**What this task involves**
Write out the material word for word, starting with the line that contains "Open the Extensions view" and continuing through the end of the material.
▼
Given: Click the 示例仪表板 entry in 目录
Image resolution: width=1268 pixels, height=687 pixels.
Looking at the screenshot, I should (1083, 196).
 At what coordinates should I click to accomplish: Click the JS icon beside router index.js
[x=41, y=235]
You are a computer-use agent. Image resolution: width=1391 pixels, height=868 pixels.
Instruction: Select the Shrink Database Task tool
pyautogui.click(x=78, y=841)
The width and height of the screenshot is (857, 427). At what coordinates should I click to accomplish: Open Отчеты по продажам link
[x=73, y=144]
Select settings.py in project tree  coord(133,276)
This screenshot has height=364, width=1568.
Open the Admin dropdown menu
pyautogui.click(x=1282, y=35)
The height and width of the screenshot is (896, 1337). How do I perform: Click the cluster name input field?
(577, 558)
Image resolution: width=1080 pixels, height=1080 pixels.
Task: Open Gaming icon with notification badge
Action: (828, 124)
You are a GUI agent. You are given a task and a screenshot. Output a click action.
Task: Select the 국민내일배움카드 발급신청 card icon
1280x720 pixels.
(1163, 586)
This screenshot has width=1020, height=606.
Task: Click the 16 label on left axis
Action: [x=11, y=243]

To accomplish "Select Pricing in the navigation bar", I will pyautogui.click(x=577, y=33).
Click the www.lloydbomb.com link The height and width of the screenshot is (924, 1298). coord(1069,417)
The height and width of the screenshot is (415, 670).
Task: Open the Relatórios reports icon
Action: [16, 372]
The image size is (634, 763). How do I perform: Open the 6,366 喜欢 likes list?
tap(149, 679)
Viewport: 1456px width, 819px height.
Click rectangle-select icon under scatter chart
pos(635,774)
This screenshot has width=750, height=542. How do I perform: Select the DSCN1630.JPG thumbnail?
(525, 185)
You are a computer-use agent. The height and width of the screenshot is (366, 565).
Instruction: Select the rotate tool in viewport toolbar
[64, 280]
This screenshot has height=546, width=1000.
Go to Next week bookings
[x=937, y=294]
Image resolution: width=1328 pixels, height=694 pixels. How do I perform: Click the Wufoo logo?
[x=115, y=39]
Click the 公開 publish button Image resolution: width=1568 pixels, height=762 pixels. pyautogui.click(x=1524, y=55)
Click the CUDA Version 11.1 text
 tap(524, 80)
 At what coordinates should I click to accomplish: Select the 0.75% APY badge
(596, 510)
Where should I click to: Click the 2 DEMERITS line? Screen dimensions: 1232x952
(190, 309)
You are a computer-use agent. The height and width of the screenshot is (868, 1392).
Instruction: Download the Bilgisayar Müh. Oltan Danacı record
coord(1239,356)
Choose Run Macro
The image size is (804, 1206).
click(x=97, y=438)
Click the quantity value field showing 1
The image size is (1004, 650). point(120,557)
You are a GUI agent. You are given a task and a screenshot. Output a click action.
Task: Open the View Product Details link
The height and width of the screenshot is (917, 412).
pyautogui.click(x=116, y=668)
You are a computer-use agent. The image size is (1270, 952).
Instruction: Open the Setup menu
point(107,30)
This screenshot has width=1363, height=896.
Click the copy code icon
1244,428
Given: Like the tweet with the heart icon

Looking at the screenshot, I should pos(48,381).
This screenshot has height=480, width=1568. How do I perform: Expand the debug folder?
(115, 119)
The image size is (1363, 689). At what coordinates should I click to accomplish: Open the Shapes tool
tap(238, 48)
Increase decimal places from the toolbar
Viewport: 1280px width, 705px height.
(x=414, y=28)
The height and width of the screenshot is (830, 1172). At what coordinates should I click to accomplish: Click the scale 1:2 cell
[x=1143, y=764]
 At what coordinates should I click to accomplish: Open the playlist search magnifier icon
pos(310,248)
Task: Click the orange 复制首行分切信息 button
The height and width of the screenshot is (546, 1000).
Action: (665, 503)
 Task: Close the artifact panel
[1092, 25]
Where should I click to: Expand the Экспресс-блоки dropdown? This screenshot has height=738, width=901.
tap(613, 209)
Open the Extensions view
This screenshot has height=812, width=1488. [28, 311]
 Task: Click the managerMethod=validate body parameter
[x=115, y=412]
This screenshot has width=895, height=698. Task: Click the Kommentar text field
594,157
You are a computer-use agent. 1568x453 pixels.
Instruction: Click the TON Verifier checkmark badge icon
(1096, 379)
▲
**Reply to the exercise**
Open the Extensions view
This screenshot has height=812, width=1488. [28, 311]
 Task: Click the managerMethod=validate body parameter
[x=115, y=412]
This screenshot has width=895, height=698. Task: Click the Kommentar text field
594,157
You are a computer-use agent. 1568x453 pixels.
Instruction: Click the TON Verifier checkmark badge icon
(1096, 379)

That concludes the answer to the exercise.